* _MATERIALS PROVIDED_
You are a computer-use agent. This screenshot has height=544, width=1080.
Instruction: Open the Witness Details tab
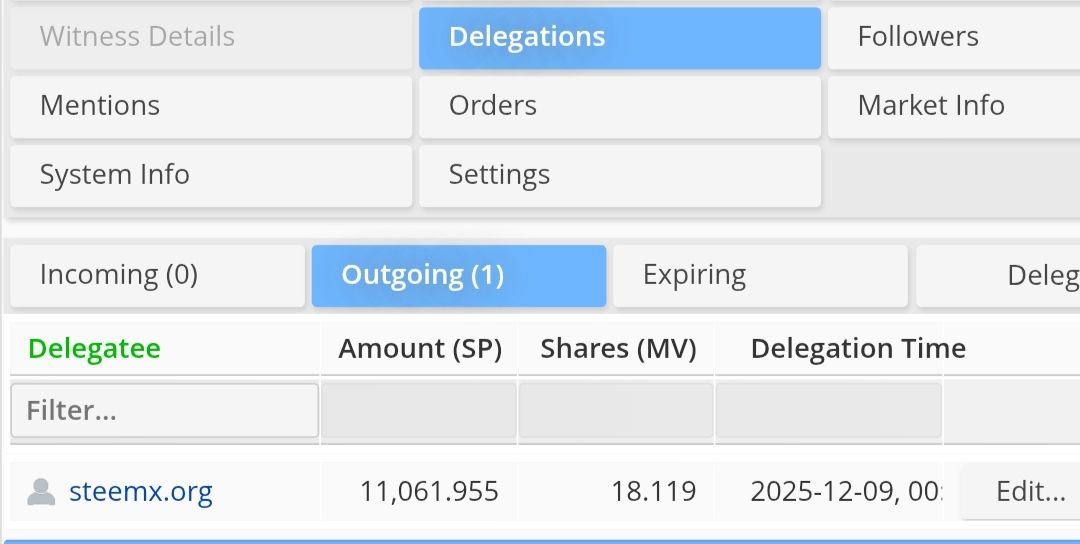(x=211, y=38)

...

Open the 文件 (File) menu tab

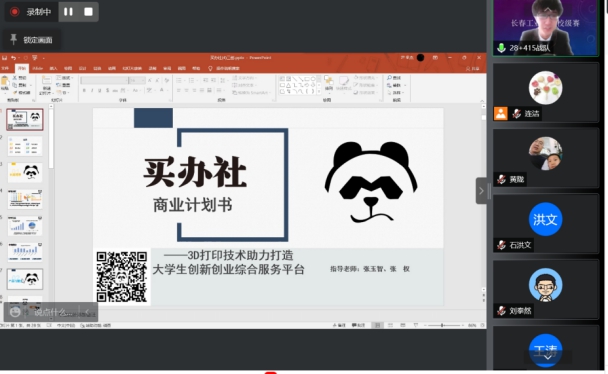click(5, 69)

* _WORK TO BE COMPLETED_
Please retype the records from the line with "You are a computer-use" to the line with "(x=211, y=38)", leaving the pictures out of your answer.

* _EXPECTED OUTPUT_
You are a computer-use agent. This screenshot has height=544, width=1080.
Instruction: Open the Witness Details tab
(x=211, y=38)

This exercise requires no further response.